Characterization of Crohn disease in X-linked inhibitor of apoptosis-deficient male patients and female symptomatic carriers.

BACKGROUND: Crohn disease is an inflammatory bowel disease (IBD) with a complex mode of inheritance. Although nucleotide binding and oligomerization domain containing 2 (NOD2) is the strongest risk factor, the cause of Crohn disease remains unknown in the majority of the cases. X-linked inhibitor of apoptosis (XIAP) deficiency causes X-linked lymphoproliferative syndrome type 2. IBD has been reported in some XIAP-deficient patients. OBJECTIVE: We characterize the IBD affecting a large cohort of patients with mutations in XIAP and examine the possible pathophysiologic mechanisms. METHODS: We performed a phenotypical and histologic analysis of the IBD affecting 17 patients with hemizygous mutations in XIAP, including 3 patients identified by screening 83 patients with pediatric-onset IBD. The X chromosome inactivation was analyzed in female carriers of heterozygous XIAP mutations, including 2 adults with IBD. The functional consequences of XIAP deficiency were analyzed. RESULTS: Clinical presentation and histology of IBD in patients with XIAP deficiency overlapped with those of patients with Crohn disease. The age at onset was variable (from 3 months to 41 years), and IBD was severe and difficult to treat. In 2 patients hematopoietic stem cell transplantation fully restored intestinal homeostasis. Monocytes of patients had impaired NOD2-mediated IL-8 and monocyte chemoattractant protein 1 (MCP-1) production, as well as IL-10, in response to NOD2 and Toll-like receptor 2/4 costimulation. Nucleotide binding and oligomerization domain containing 1 (NOD1)-mediated IL-6 and IL-8 production was defective in fibroblasts from XIAP-deficient patients. The 2 heterozygous female carriers of XIAP mutations with IBD displayed abnormal expression of the XIAP mutated allele, resulting in impaired activation of the NOD2 pathway. CONCLUSION: IBD in patients with XIAP deficiency is similar to Crohn disease and is associated with defective NOD2 function in monocytes. Importantly, we report that it is not restricted to male patients because we identified 2 symptomatic female heterozygous carriers of XIAP mutations.

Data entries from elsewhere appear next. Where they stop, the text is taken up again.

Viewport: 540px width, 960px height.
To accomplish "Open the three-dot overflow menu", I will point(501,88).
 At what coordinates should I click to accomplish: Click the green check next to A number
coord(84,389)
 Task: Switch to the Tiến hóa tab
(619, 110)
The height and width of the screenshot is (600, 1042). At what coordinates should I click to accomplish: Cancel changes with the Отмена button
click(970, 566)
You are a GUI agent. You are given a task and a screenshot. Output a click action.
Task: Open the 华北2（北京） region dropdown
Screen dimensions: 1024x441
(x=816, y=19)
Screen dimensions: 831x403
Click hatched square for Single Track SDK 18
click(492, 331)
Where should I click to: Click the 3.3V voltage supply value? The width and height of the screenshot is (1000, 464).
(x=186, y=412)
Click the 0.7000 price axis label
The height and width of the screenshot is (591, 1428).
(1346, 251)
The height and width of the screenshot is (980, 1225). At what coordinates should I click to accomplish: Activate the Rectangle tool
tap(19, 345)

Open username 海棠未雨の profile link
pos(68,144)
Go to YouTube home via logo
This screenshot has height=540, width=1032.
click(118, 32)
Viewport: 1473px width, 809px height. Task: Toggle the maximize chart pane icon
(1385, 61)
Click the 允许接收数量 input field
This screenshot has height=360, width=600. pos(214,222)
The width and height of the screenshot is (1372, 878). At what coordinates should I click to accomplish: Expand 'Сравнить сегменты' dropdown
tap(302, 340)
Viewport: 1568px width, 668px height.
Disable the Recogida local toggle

Human iNKT and MAIT cells exhibit a PLZF-dependent proapoptotic propensity that is counterbalanced by XIAP.

Invariant natural killer (iNKT) T cells and mucosal-associated invariant T (MAIT) cells represent peculiar T-lymphocyte subpopulations with innate-like properties that differ from conventional T cells. iNKT are reduced in the primary immunodeficiency caused by mutations in the X-linked inhibitor of apoptosis (XIAP). By studying the mechanism of this depletion, we herein report that iNKT cells exhibit a high susceptibility to apoptosis that is not observed with conventional T cells. Elevated expression of caspases 3 and 7 accounts for the proapoptotic phenotype of iNKT cells, which is inhibited by XIAP although it exerts a moderate effect in conventional T cells. Similarly, MAIT cells exhibit a proapoptotic propensity with elevated expression of activated caspases and are decreased in XIAP-deficient individuals. Knockdown of the transcription factor PLZF/ZBTB-16, which is involved in the effector program of iNKT cells, diminishes their proapoptotic phenotype. Conversely, overexpression of PLZF/ZBTB-16 in conventional T cells leads to a proapoptotic phenotype. Our findings identify a previously unknown pathway of regulation of innate-like T-cell homeostasis depending on XIAP and PLZF. The proapoptotic feature of iNKT cells also gives a reliable explanation of their exhaustion observed in different human conditions including the XIAP immunodeficiency.